Le 22 juin 1941 à 0 h 30, le soldat communiste allemand Alfred Liskov déserte et franchit la frontière soviétique au péril de sa vie pour avertir l’Armée rouge que la Wehrmacht va attaquer à 3 heures du matin. Staline, prévenu aussitôt, ordonne de fusiller ce « provocateur ». C’est le dernier service rendu à Hitler par Staline pour prolonger l’existence une collaboration agonisante. La Wehrmacht attaque à l’heure dite, sauvant ainsi provisoirement Liskov, dont le NKVD démasquait alors vigoureusement la provocation.
Ainsi s’achève la collaboration affichée dont les deux protagonistes garderont une vague nostalgie. Ainsi Hitler déclare-t-il le 17 septembre 1944 à son médecin le docteur Giesing : « Le seul adversaire qui soit à peu près de ma taille est Staline.
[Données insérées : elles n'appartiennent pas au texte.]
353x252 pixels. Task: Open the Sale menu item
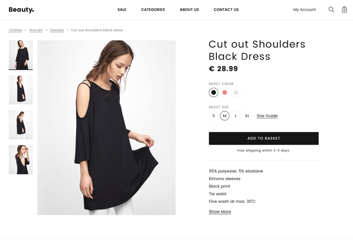click(x=122, y=10)

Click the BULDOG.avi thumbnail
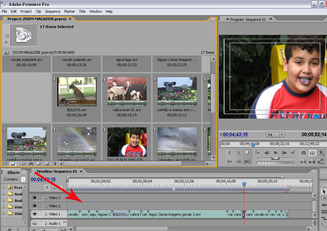(x=77, y=91)
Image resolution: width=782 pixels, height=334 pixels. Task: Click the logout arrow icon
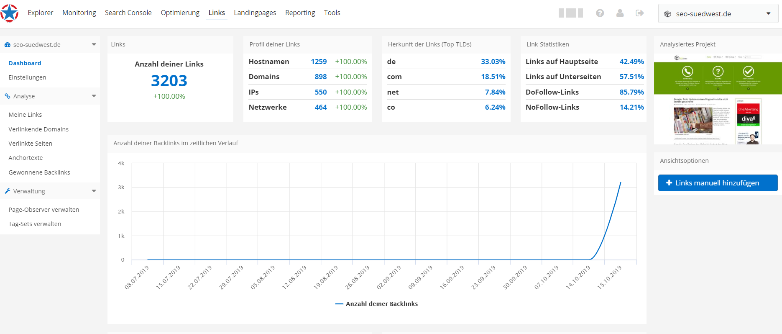tap(639, 13)

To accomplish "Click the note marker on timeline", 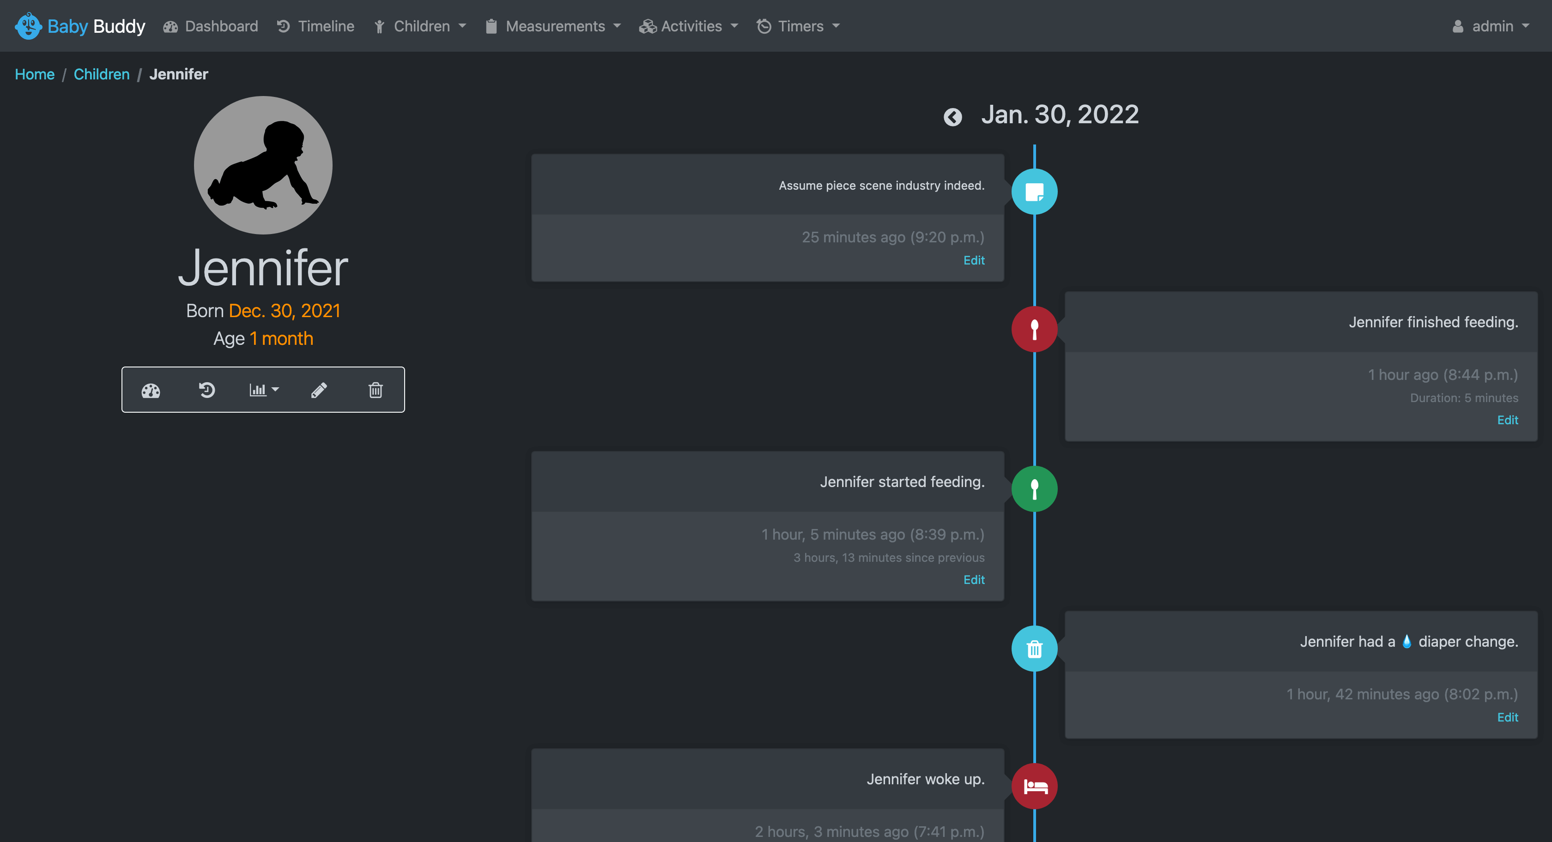I will (x=1034, y=192).
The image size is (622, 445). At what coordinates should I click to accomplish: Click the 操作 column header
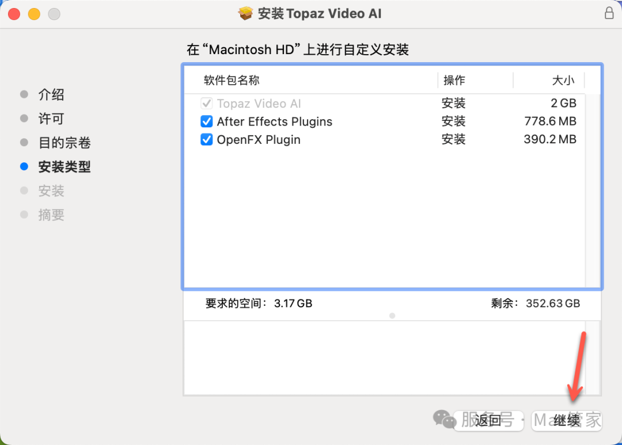coord(454,81)
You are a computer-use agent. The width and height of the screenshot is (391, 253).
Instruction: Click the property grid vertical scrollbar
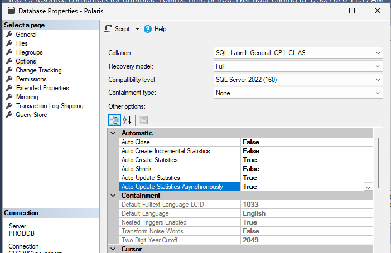coord(378,162)
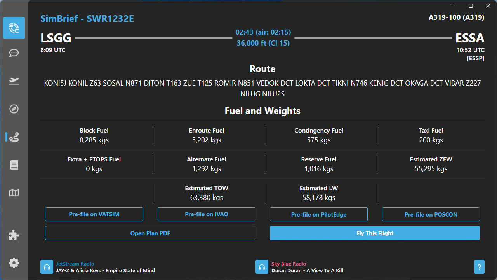Image resolution: width=497 pixels, height=280 pixels.
Task: Click the Fly This Flight button
Action: [375, 233]
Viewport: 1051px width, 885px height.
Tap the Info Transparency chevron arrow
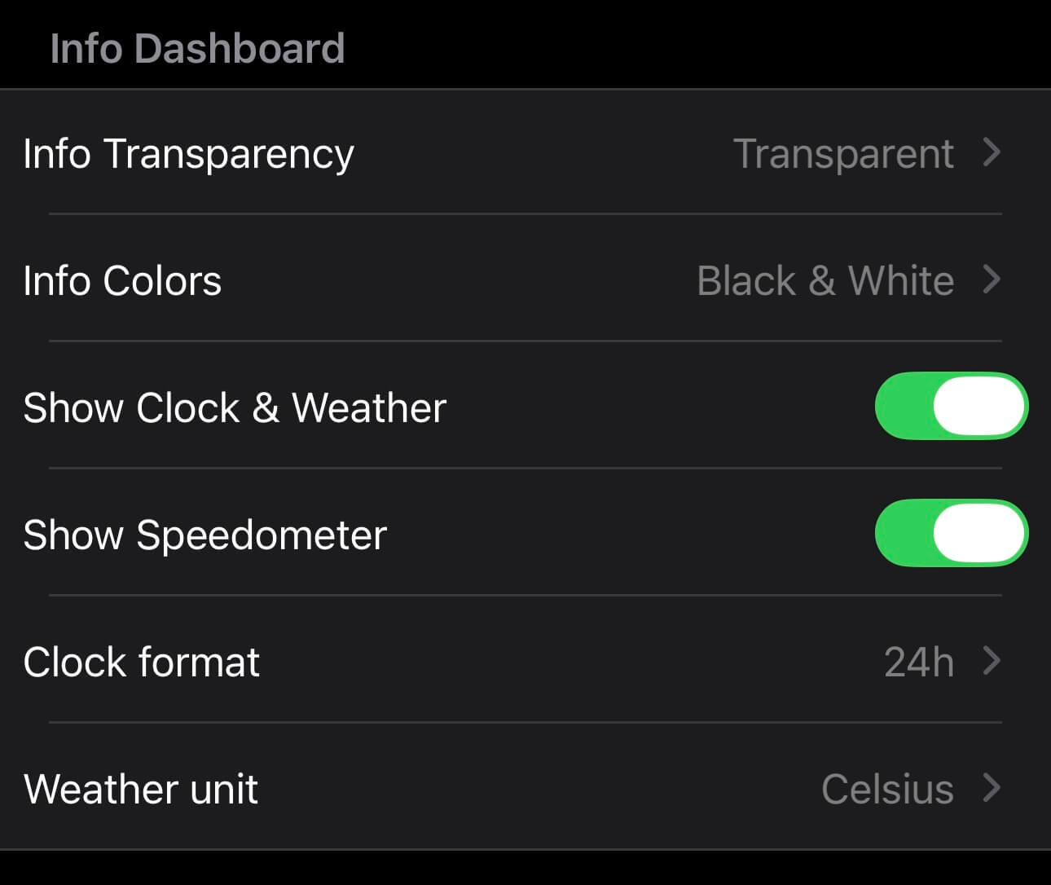point(991,152)
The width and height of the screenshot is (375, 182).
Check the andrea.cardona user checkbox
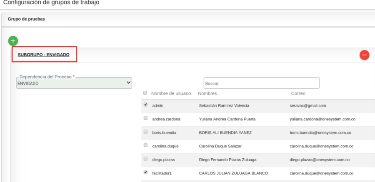(145, 118)
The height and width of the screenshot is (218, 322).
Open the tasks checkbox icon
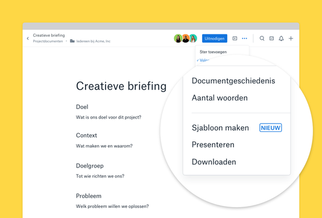tap(271, 39)
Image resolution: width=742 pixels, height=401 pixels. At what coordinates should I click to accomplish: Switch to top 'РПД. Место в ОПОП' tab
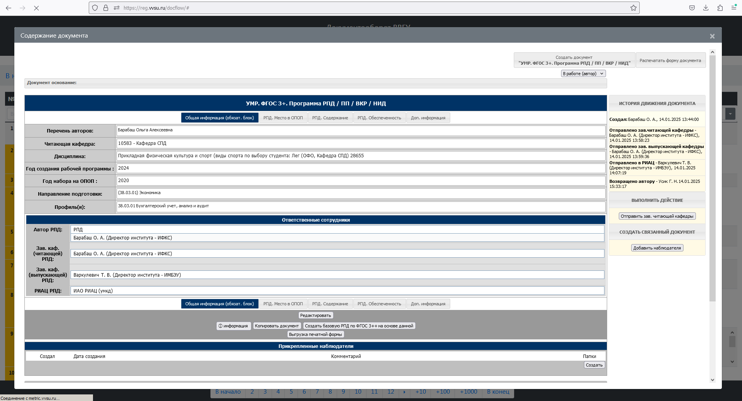pyautogui.click(x=283, y=118)
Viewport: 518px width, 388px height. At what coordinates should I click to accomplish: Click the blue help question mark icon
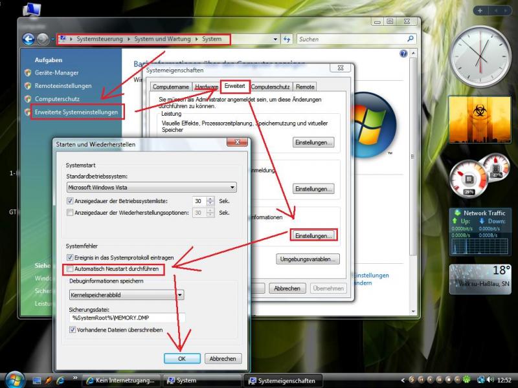coord(404,54)
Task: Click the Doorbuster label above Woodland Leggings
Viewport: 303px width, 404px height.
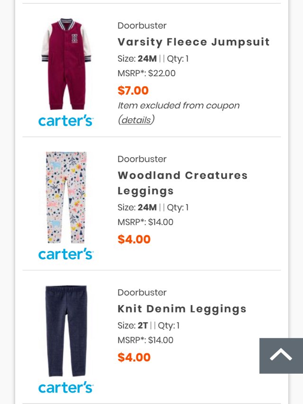Action: pos(142,159)
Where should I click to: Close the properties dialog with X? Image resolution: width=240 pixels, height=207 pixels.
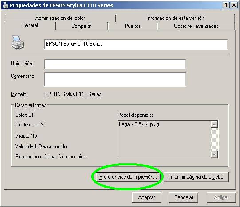pos(234,5)
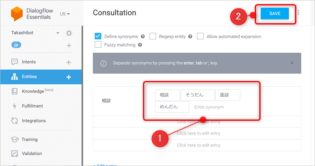Open the US region dropdown
Viewport: 315px width, 166px height.
(x=65, y=14)
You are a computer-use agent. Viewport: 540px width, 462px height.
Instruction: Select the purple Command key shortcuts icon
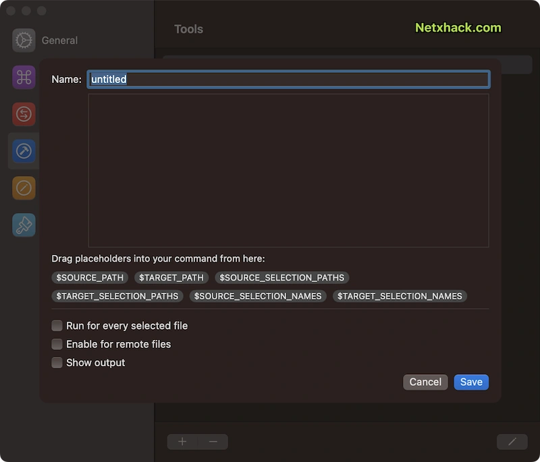click(x=24, y=77)
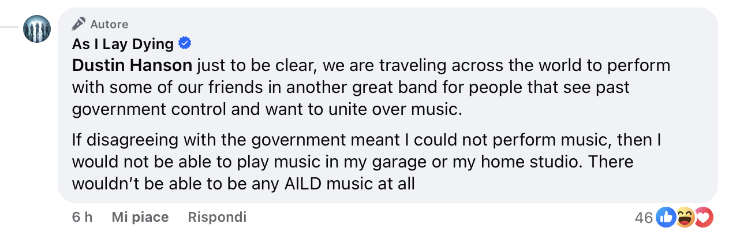
Task: Click the line starting "with some of our friends"
Action: (x=350, y=87)
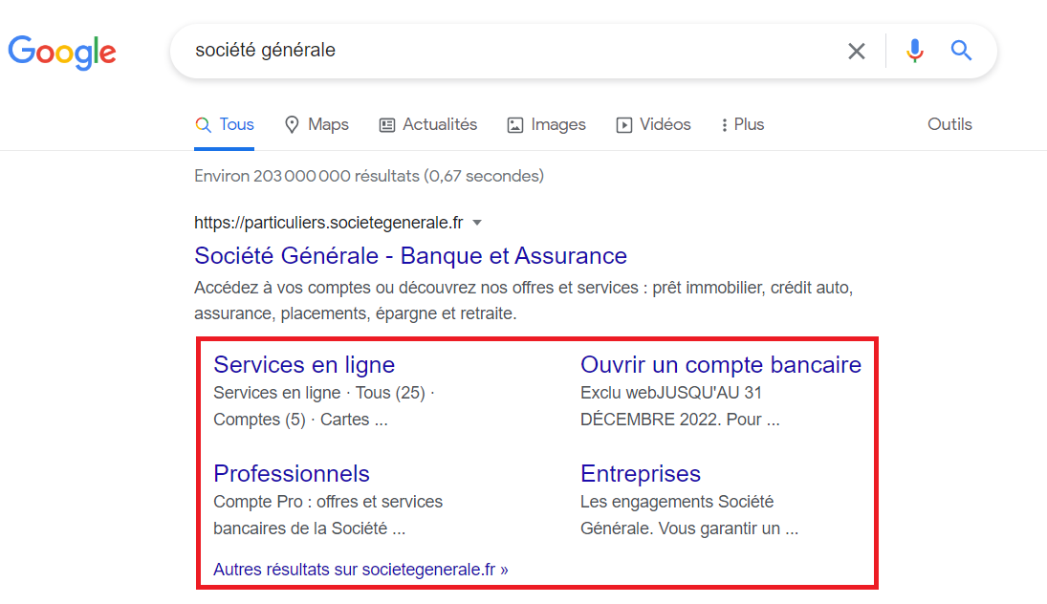Click the Actualités newspaper icon
This screenshot has height=604, width=1047.
387,124
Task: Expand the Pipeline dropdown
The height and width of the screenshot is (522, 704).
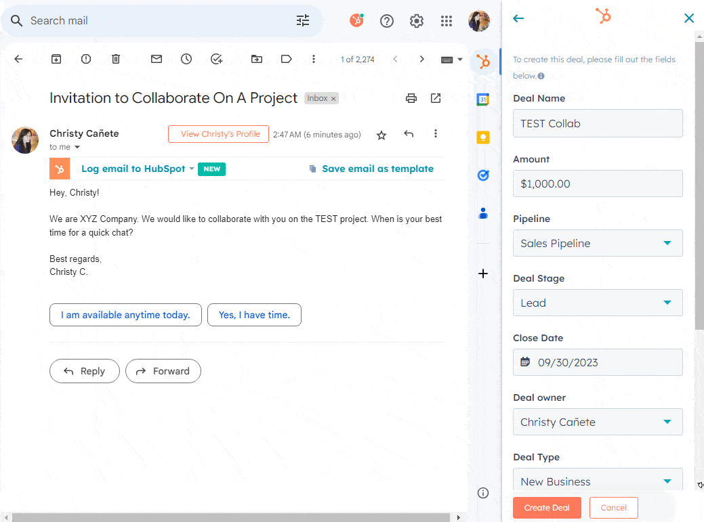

Je ne puis lui refuser mon estime... quand je considère ce qu’il a fait de la Russie ». Selon la fille de Staline, Nadejda Allilouieva, son père, lui, « considérait le pacte de 1939 comme un chef-d’œuvre de sa formidable sournoiserie » et bien après la guerre, il répétait, c’était devenu une habitude : « quand même, avec ces Allemands nous aurions été invincibles ».
Août -septembre 1944 : « le renouvellement sans paroles du pacte Ribbentrop –Molotov » (Czapski)
La collaboration Staline-Hitler, fracassée le 22 juin 1941, s’exprimera une dernière fois, à nouveau sur le dos des Polonais, trois ans plus tard sous une forme évidemment inavouée et inattendue. Le 1er août 1944, alors que l’Armée rouge entrée depuis plusieurs semaines en Pologne avance vers Varsovie, la capitale qu’Hitler déteste se soulève sous la direction de l’Armija Krajowa (A.K), l’armée nationaliste polonaise.
Les insurgés s’emparent des deux tiers de la ville. La Wehrmacht, renforcée par des bataillons SS et des détachements de l’armée russe collaborationniste de Vlassov et de l’armée ukrainienne fasciste de Bandera, déchaîne un massacre. Staline ne peut accepter une insurrection dont la direction lui échappe.
L’Armée rouge s’arrête longtemps puis avance, cinq jours durant, pour redonner un maigre souffle à l’insurrection, que quelques rares ballots de vivres lâchés par de rares avions soviétiques feignent de nourrir. L’insurrection, écrasée le 2 octobre, laisse derrière elle 180 000 morts et des monceaux de ruine. Avant de prendre Berlin, Staline a offert son dernier présent à Hitler.